Bild: „Wir werden mit der Union natürlich darüber reden – in Koalitionsve…
Bochum taz | Der mächtige Parteiverband Nordrhein-Westfalen will die
Abschaffung der sachgrundlosen Befristung von Arbeitsverträgen zur
Bedingung für ein Bündnis der SPD mit der Union machen. Diese SPD-Forderung
aus dem Wahlkampf taucht im Sondierungspapier nicht auf. Ohne Durchsetzung
dieses auch symbolisch wichtigen Themas wackle beim Sonderparteitag am
Sonntag in Bonn die Mehrheit für Koalitionsverhandlungen mit der Union, so
die Begründung.
Führende Genossen in NRW mühen sich derzeit dieses Ziel zu erreichen, ohne
den wankenden Parteichef Martin Schulz bloßzustellen. Wie die taz aus
verschiedenen Quellen erfuhr, wollen GenossInnen aus NRW keinen eigenen
Antrag stellen, sondern versuchen, Schulz davon zu überzeugen, das Ende der
sachgrundlosen Befristung selbst in den Leitantrag für den Bundesparteitag
einzufügen und damit zur Bedingung einer Großen Koalition zu machen. „NRW
hat sich schon immer als Brückenbauer verstanden“, heißt es dazu aus der
SPD-Zentrale in Düsseldorf.
Damit soll die massive Kritik der Basis an den Sondierungsergebnissen
eingedämmt werden. „Wir fürchten, dass es die SPD bei einer Neuauflage der
Groko in 20 Jahren nicht mehr gibt“, sagt der Landesvorsitzende der Jusos,
Freddy Cordes. Nicht nur die Parteibasis und Jusos an Rhein und Ruhr
fürchten, ihre Partei könne nur als bedeutungsloses Anhängsel der
Merkel-CDU wahrgenommen werden.
Auch führende Sozialdemokraten wie der Vizeparteichef in NRW, Marc Herter,
Exinnenminister Ralf Jäger oder Landtagsfraktionsvize Thomas Kutschaty sind
skeptisch: „Es müsste schon etwas Sensationelles passieren, um mich von der
Groko begeistern zu können“, [1][meinte Kutschaty im] Kölner Stadtanzeiger.
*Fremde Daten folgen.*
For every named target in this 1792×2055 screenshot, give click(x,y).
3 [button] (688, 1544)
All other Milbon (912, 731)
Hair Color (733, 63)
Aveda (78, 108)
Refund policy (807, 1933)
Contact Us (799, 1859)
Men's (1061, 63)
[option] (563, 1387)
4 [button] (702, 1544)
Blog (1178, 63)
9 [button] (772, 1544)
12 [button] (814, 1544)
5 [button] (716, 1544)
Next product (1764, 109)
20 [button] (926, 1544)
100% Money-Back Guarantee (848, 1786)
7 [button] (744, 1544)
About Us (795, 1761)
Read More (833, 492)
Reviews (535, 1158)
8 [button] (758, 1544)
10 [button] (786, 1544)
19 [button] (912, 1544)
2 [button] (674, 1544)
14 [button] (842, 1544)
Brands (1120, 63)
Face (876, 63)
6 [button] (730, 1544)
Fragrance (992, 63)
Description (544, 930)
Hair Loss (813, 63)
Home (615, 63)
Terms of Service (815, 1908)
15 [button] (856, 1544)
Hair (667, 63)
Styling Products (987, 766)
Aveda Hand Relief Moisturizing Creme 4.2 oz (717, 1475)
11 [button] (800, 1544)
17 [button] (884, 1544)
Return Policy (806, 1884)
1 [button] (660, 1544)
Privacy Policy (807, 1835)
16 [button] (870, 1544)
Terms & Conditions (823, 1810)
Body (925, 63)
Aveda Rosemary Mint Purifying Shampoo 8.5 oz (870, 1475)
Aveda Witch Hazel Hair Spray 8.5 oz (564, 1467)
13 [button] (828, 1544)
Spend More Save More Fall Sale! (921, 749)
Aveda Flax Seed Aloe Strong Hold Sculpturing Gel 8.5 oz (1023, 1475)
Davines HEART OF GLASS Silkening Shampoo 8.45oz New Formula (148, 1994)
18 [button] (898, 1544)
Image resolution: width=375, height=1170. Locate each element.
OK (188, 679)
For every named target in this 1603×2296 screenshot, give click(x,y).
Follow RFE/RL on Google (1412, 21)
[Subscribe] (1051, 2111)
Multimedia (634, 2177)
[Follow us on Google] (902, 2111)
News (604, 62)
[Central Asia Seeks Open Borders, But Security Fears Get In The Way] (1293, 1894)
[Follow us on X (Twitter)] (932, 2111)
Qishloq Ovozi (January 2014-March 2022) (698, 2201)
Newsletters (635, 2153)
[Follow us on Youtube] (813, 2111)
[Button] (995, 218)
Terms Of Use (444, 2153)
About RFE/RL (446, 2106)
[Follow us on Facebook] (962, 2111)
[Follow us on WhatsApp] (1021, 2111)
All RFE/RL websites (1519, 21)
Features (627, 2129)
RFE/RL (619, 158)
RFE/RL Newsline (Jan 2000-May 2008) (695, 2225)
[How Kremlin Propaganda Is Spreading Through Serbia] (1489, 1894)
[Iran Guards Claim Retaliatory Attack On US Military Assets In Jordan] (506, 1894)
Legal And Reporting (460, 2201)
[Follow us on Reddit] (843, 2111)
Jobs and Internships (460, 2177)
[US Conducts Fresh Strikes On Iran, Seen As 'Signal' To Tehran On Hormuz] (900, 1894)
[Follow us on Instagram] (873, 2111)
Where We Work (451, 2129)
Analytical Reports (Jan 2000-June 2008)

„Ich persönlich finde das Sondierungsergebnis enttäuschend“, schreibt Jä…
auf Facebook: „Das ist für die SPD eine schwierige Situation.“
## Ohne NRW kein Ja
Als Erster hatte SPD-Vize Ralf Stegner gefordert, dass die SPD nur mit der
Abschaffung der sachgrundlosen Befristung mit der Union eine Bündnis
schließen solle.
Ohne Unterstützung aus NRW ist auf dem Bonner Parteitag kein Ja zur Groko
in Sicht: Der mit 110.000 Mitgliedern stärkste Landesverband stellt 144 der
600 Delegierten. Widerstand angekündigt haben auch die GenossInnen aus
Thüringen, Sachsen-Anhalt und Berlin.
Sachlich spricht viel für den NRW-Vorstoß. Rund 3 Millionen Menschen haben
in Deutschland nur ein befristetes Arbeitsverhältnis. Die Zahl wächst. Denn
rund 40 Prozent aller neuen Jobs sind mittlerweile befristet. Bei der
Hälfte der Millionen Zeitverträge geben Firmen, Universität oder Stiftungen
keinen sachlichen Grund an. Dabei haben Arbeitgeber laut Gesetz acht weit
gefasste Möglichkeiten, Jobs zu befristen.
Besonders übel, so die Gewerkschafter, sind Ketten von Zeitverträgen – de
facto ein Trick, um Arbeitnehmer, die eigentlich normale Arbeitsverträge
bekommen müssten, schlechter zu bezahlen und leichter disziplinieren zu
können. Deshalb wollen SPD, Grüne und Linkspartei die sachgrundlose
Befristung abschaffen – doch die Union mauert.
SPD-Fraktionschefin Andrea Nahles warnt indes davor „Illusionen“ zu nähren.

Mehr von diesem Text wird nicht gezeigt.